• _Request_: Retype the rows from the line that contains "Where should I" through the line that contains "should pyautogui.click(x=688, y=386).", keeping every character as it appears, and leave the pictures out of your answer.

··· Extracted material

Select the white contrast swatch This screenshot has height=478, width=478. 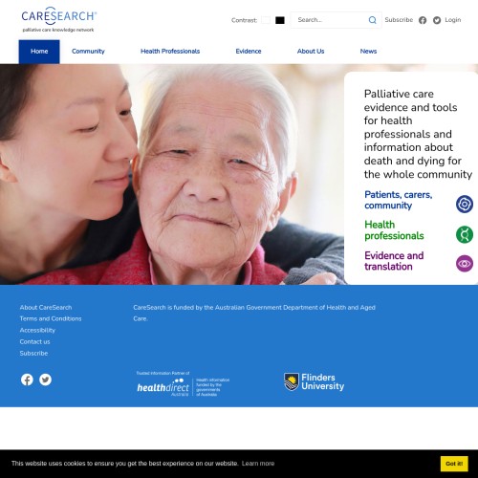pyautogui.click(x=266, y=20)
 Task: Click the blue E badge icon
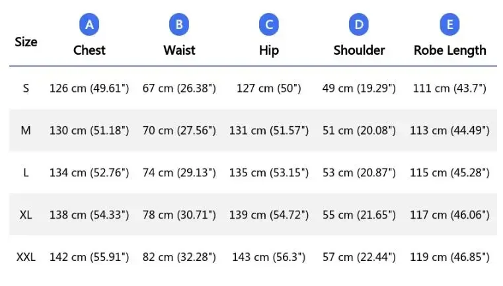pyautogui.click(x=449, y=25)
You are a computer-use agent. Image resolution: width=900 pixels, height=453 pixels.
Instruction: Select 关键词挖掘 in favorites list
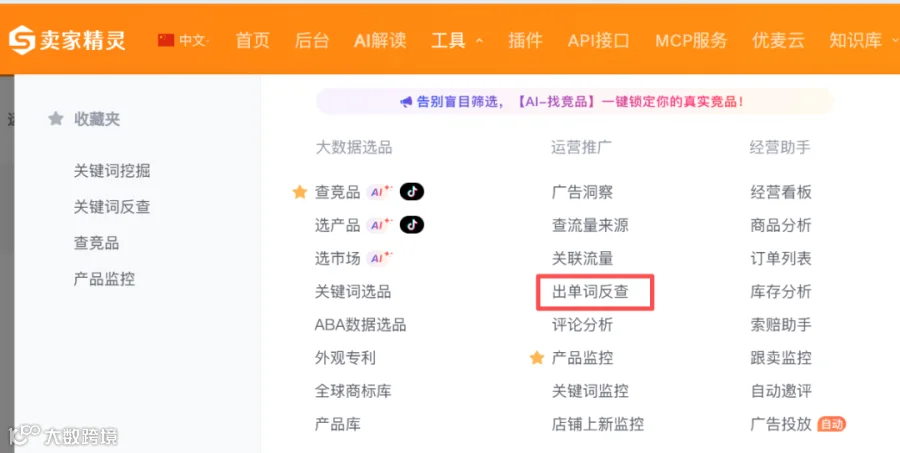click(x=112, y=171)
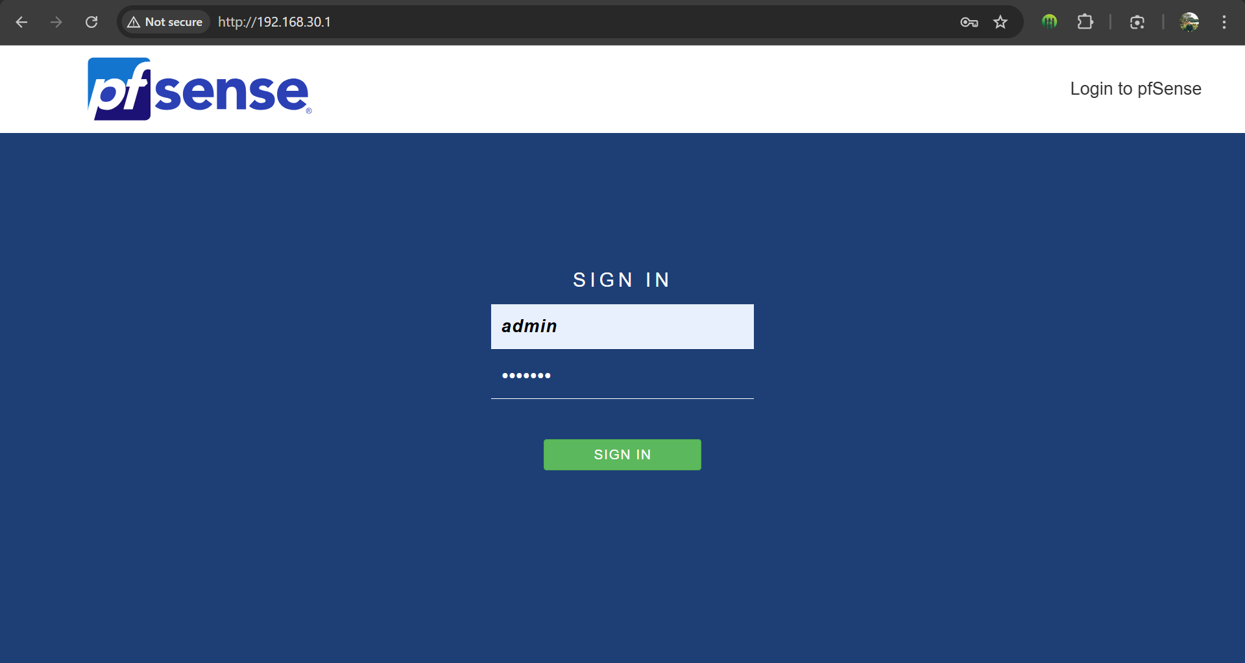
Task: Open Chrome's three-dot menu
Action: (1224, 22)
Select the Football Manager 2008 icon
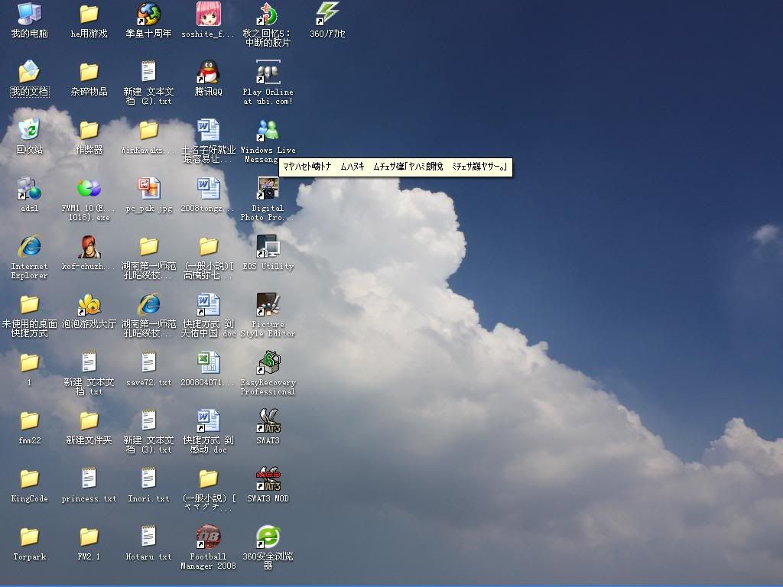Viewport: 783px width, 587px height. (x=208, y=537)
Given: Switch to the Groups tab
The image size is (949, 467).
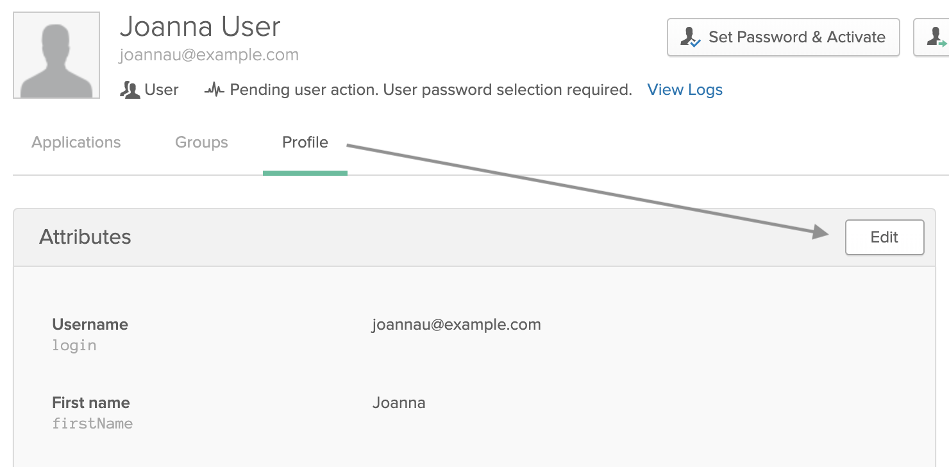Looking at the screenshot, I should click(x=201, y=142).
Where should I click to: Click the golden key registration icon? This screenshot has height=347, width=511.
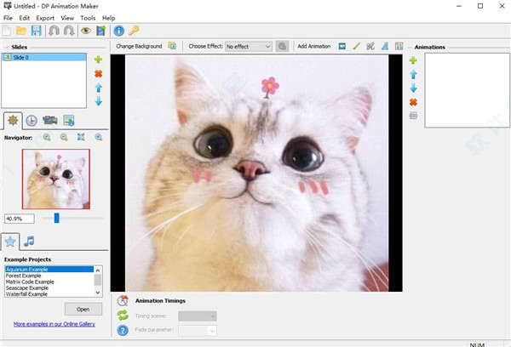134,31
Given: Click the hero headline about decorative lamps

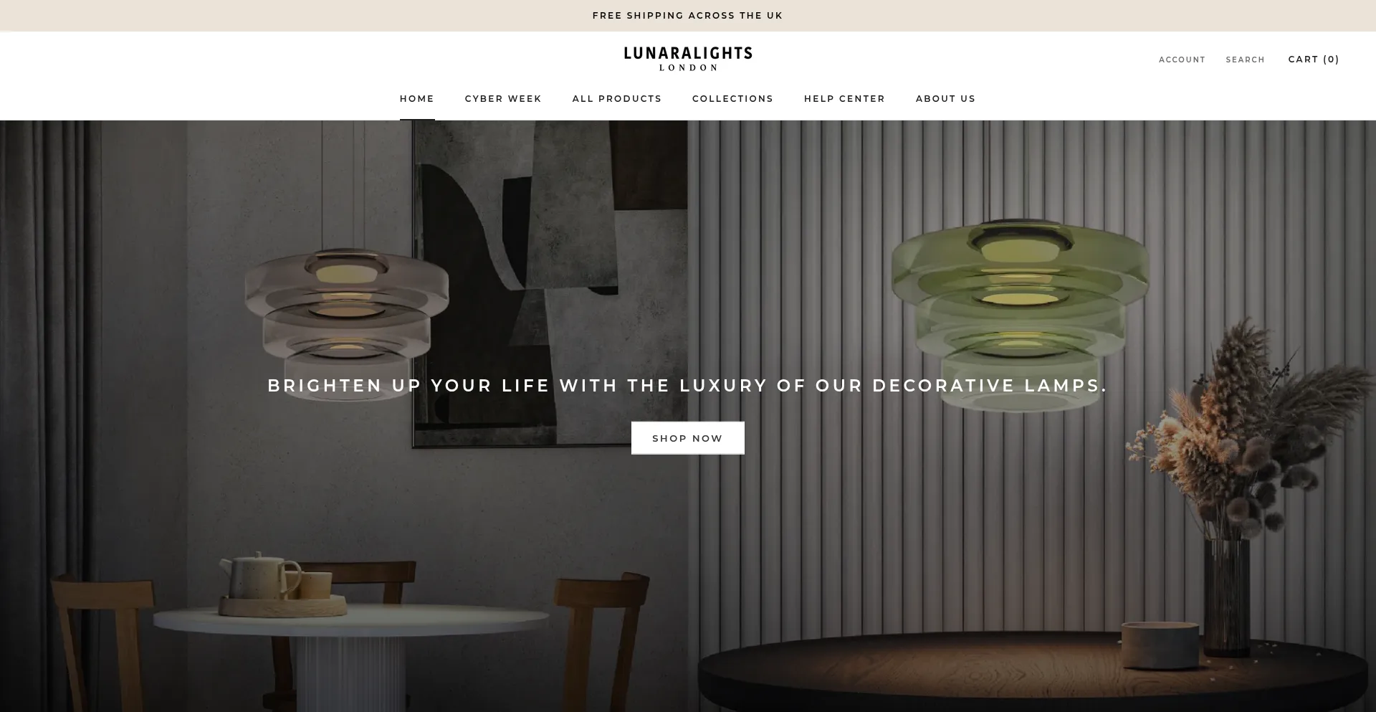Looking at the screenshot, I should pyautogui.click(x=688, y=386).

······
··· Extracted material

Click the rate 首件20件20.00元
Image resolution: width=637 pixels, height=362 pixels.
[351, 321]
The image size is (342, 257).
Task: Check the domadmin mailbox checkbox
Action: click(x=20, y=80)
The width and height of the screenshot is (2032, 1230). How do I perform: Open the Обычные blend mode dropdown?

······
··· Extracted material

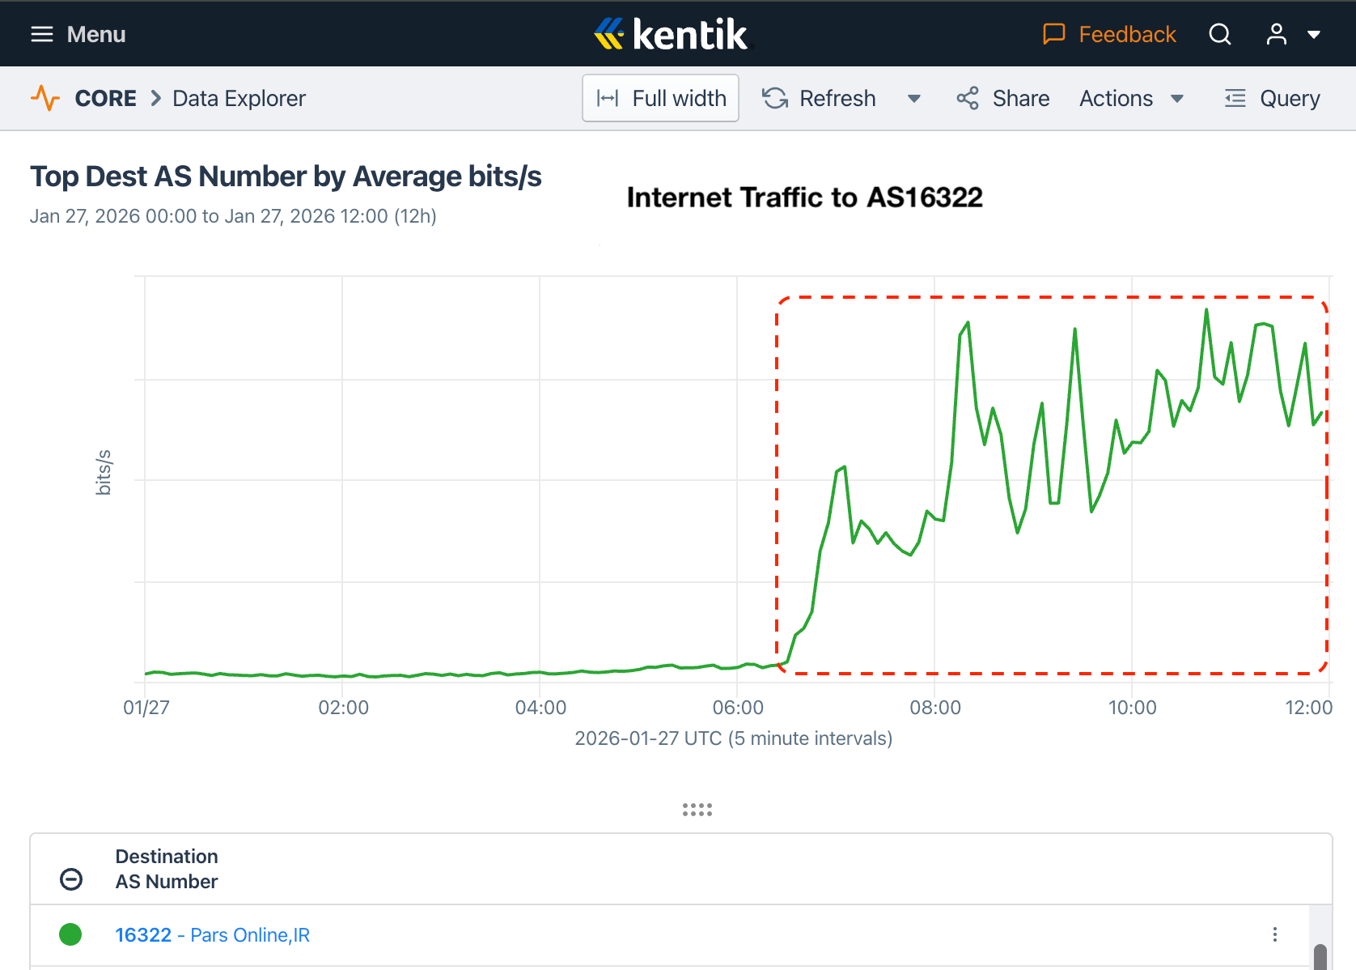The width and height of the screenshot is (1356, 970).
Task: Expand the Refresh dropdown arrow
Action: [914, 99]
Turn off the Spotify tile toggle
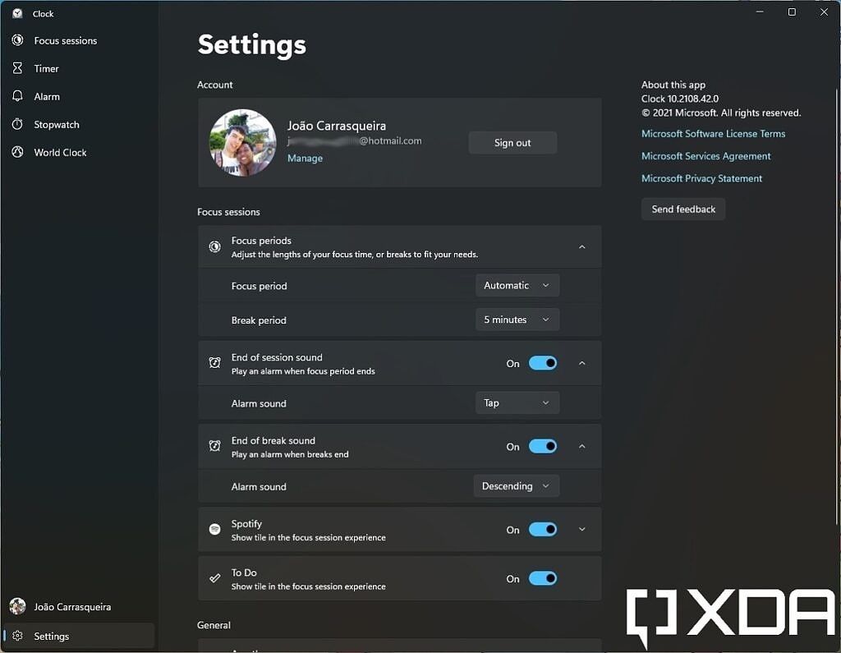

······

• _Exercise output_:
Where should I click to: Click the golden key registration icon? This screenshot has height=347, width=511.
134,31
Given: Click the hero headline about decorative lamps

Looking at the screenshot, I should pyautogui.click(x=688, y=386).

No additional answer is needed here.